▸ WORK TO DO
Convert every line of the listing into a JSON list of strings, with one string per line and blank lines omitted.

------ DATA SHOWN

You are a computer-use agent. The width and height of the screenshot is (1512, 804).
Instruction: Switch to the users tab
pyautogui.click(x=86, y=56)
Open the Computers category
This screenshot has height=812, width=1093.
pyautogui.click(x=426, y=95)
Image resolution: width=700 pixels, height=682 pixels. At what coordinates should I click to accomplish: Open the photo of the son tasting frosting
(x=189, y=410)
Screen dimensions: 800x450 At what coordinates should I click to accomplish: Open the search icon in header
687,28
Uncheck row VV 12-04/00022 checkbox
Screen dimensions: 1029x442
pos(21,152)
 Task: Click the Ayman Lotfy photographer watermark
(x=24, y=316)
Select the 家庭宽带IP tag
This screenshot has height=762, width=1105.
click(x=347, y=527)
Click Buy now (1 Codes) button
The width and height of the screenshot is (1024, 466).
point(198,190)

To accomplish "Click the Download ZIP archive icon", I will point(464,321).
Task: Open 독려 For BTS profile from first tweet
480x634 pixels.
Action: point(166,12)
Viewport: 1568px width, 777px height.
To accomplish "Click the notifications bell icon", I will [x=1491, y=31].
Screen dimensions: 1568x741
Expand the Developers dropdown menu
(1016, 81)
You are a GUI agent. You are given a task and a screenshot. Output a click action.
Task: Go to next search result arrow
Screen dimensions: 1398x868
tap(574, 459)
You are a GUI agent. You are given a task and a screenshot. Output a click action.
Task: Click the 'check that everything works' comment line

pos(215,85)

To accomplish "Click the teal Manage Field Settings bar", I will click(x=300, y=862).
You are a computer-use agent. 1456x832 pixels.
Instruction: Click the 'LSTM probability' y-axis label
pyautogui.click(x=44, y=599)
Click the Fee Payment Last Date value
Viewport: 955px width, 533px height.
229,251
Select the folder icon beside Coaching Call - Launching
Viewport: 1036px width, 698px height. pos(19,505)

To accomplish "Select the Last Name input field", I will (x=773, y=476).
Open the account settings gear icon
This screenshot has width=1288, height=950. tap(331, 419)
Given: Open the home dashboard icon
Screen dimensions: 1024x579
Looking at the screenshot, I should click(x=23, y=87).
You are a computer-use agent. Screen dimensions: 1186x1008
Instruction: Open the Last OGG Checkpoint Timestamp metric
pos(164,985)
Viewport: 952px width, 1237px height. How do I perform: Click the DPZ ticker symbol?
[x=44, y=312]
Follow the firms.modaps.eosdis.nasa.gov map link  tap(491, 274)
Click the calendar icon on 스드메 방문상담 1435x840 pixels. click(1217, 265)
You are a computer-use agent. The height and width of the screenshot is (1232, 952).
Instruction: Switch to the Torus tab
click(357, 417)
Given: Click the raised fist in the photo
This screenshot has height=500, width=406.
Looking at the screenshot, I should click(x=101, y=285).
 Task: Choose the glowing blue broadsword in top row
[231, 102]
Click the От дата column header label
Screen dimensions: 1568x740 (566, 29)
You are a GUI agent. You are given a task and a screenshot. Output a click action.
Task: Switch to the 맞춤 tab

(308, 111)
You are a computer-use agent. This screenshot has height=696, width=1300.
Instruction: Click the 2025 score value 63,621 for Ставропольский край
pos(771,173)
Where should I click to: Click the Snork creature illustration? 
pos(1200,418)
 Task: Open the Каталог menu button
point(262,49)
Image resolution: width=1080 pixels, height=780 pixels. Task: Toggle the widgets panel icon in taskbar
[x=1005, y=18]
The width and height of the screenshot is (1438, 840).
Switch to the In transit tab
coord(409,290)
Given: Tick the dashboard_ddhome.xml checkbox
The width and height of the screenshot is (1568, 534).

------------

▸ EXERCISE ANSWER
[
  "You are a computer-use agent. The width and height of the screenshot is (1512, 804).",
  "Instruction: Switch to the users tab",
  "pyautogui.click(x=86, y=56)",
  "Open the Computers category",
  "This screenshot has height=812, width=1093.",
  "pyautogui.click(x=426, y=95)",
  "Image resolution: width=700 pixels, height=682 pixels. At what coordinates should I click to accomplish: Open the photo of the son tasting frosting",
  "(x=189, y=410)",
  "Screen dimensions: 800x450 At what coordinates should I click to accomplish: Open the search icon in header",
  "687,28",
  "Uncheck row VV 12-04/00022 checkbox",
  "Screen dimensions: 1029x442",
  "pos(21,152)",
  " Task: Click the Ayman Lotfy photographer watermark",
  "(x=24, y=316)",
  "Select the 家庭宽带IP tag",
  "This screenshot has height=762, width=1105.",
  "click(x=347, y=527)",
  "Click Buy now (1 Codes) button",
  "The width and height of the screenshot is (1024, 466).",
  "point(198,190)",
  "To accomplish \"Click the Download ZIP archive icon\", I will point(464,321).",
  "Task: Open 독려 For BTS profile from first tweet",
  "480x634 pixels.",
  "Action: point(166,12)",
  "Viewport: 1568px width, 777px height.",
  "To accomplish \"Click the notifications bell icon\", I will [x=1491, y=31].",
  "Screen dimensions: 1568x741",
  "Expand the Developers dropdown menu",
  "(1016, 81)",
  "You are a GUI agent. You are given a task and a screenshot. Output a click action.",
  "Task: Go to next search result arrow",
  "Screen dimensions: 1398x868",
  "tap(574, 459)",
  "You are a GUI agent. You are given a task and a screenshot. Output a click action.",
  "Task: Click the 'check that everything works' comment line",
  "pos(215,85)",
  "To accomplish \"Click the teal Manage Field Settings bar\", I will click(x=300, y=862).",
  "You are a computer-use agent. 1456x832 pixels.",
  "Instruction: Click the 'LSTM probability' y-axis label",
  "pyautogui.click(x=44, y=599)",
  "Click the Fee Payment Last Date value",
  "Viewport: 955px width, 533px height.",
  "229,251",
  "Select the folder icon beside Coaching Call - Launching",
  "Viewport: 1036px width, 698px height. pos(19,505)",
  "To accomplish \"Select the Last Name input field\", I will (x=773, y=476).",
  "Open the account settings gear icon",
  "This screenshot has width=1288, height=950. tap(331, 419)",
  "Given: Open the home dashboard icon",
  "Screen dimensions: 1024x579",
  "Looking at the screenshot, I should click(x=23, y=87).",
  "You are a computer-use agent. Screen dimensions: 1186x1008",
  "Instruction: Open the Last OGG Checkpoint Timestamp metric",
  "pos(164,985)",
  "Viewport: 952px width, 1237px height. How do I perform: Click the DPZ ticker symbol?",
  "[x=44, y=312]",
  "Follow the firms.modaps.eosdis.nasa.gov map link  tap(491, 274)",
  "Click the calendar icon on 스드메 방문상담 1435x840 pixels. click(1217, 265)",
  "You are a computer-use agent. The height and width of the screenshot is (1232, 952).",
  "Instruction: Switch to the Torus tab",
  "click(357, 417)",
  "Given: Click the raised fist in the photo",
  "This screenshot has height=500, width=406.",
  "Looking at the screenshot, I should click(x=101, y=285).",
  " Task: Choose the glowing blue broadsword in top row",
  "[231, 102]",
  "Click the От дата column header label",
  "Screen dimensions: 1568x740 (566, 29)",
  "You are a GUI agent. You are given a task and a screenshot. Output a click action.",
  "Task: Switch to the 맞춤 tab",
  "(308, 111)",
  "You are a computer-use agent. This screenshot has height=696, width=1300.",
  "Instruction: Click the 2025 score value 63,621 for Ставропольский край",
  "pos(771,173)",
  "Where should I click to: Click the Snork creature illustration? ",
  "pos(1200,418)",
  " Task: Open the Каталог menu button",
  "point(262,49)",
  "Image resolution: width=1080 pixels, height=780 pixels. Task: Toggle the widgets panel icon in taskbar",
  "[x=1005, y=18]",
  "The width and height of the screenshot is (1438, 840).",
  "Switch to the In transit tab",
  "coord(409,290)",
  "Given: Tick the dashboard_ddhome.xml checkbox",
  "The width and height of the screenshot is (1568, 534)."
]